First of all, the FT writer's claim that this is a "new phrase" suggests she's not much familiar with Goldman Sachs or its culture. I wrote back in July of 2009 in the Long Goldman Post about China "using Goldman as the 'culture carrier,' to use a popular Goldman phrase."
Secondly, I've been writing here regularly about the ways that traditional anti-Jewish feelings about bankers play out in the popular narrative of the financial crisis, but this is a new low. For those unfamilar with the background, here's how a Daily Mail account put it:
Hitler, who reportedly had sex with a Jewish prostitute in Vienna in 1908, put syphilis high on his political agenda, devoting 13 pages to the disease in his book Mein Kampf.
The job of "combating syphilis - the Jewish disease - should be the task of the entire German nation," he wrote.
"The health of the nation will be regained only by eliminating the Jews."

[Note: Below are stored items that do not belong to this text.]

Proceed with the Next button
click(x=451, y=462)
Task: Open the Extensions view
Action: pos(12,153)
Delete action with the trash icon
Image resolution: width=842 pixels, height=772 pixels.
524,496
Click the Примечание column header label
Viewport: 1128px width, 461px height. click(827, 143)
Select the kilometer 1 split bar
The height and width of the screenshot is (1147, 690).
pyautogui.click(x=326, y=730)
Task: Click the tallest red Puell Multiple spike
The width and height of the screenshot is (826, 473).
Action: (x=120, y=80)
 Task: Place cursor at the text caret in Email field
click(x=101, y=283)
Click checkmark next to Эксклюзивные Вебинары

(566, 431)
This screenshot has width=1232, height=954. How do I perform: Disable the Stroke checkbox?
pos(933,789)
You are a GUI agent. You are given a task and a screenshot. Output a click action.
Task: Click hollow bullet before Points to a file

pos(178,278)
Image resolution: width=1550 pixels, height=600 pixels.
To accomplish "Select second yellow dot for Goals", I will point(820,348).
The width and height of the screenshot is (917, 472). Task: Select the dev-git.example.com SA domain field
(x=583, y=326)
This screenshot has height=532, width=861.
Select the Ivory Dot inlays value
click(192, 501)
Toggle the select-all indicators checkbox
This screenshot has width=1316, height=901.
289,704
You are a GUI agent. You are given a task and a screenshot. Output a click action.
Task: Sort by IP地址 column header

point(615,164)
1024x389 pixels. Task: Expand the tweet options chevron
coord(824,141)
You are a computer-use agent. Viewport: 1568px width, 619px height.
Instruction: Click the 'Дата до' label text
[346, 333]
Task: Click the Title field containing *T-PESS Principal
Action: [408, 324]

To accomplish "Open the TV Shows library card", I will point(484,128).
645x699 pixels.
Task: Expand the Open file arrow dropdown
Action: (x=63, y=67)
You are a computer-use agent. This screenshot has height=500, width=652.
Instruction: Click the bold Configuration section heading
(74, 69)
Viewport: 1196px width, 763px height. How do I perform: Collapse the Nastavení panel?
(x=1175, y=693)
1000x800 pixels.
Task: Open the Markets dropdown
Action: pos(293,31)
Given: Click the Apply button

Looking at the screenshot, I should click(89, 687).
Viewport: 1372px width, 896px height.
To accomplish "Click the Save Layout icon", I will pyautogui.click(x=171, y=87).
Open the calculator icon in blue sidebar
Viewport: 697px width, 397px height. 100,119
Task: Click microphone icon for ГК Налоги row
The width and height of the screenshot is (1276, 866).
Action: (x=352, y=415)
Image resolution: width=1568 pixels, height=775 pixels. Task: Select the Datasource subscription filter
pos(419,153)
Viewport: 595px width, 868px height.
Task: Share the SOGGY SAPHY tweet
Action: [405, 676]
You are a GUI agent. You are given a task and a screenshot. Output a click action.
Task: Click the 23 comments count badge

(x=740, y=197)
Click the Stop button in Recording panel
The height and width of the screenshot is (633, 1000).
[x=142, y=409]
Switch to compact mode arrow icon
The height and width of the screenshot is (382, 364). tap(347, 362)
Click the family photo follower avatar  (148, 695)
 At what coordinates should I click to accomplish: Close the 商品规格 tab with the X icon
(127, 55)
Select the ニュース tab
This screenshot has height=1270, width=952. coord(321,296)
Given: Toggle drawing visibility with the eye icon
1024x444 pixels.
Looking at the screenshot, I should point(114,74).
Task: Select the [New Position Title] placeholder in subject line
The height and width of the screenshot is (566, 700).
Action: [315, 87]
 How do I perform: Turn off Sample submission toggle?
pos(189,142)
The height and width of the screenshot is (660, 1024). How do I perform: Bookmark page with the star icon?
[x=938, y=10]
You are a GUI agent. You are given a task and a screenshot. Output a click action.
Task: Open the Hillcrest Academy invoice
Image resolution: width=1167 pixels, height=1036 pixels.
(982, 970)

I'm not saying Goldman Sachs is all a bunch of Boy Scouts or that Lucy Kellaway is a Nazi or a Jew-hater or that she was even conscious of the fact that Goldman is a historically Jewish firm and that she was writing about in in terms that echo Hitler. But there's so much of this around (see here and here and here) that it's worth paying attention to, because it explains some -- not all, but some -- of why Goldman is taking such a beating in the press and in the political sphere while other well connected firms that also did relatively well in the crisis are not being targeted.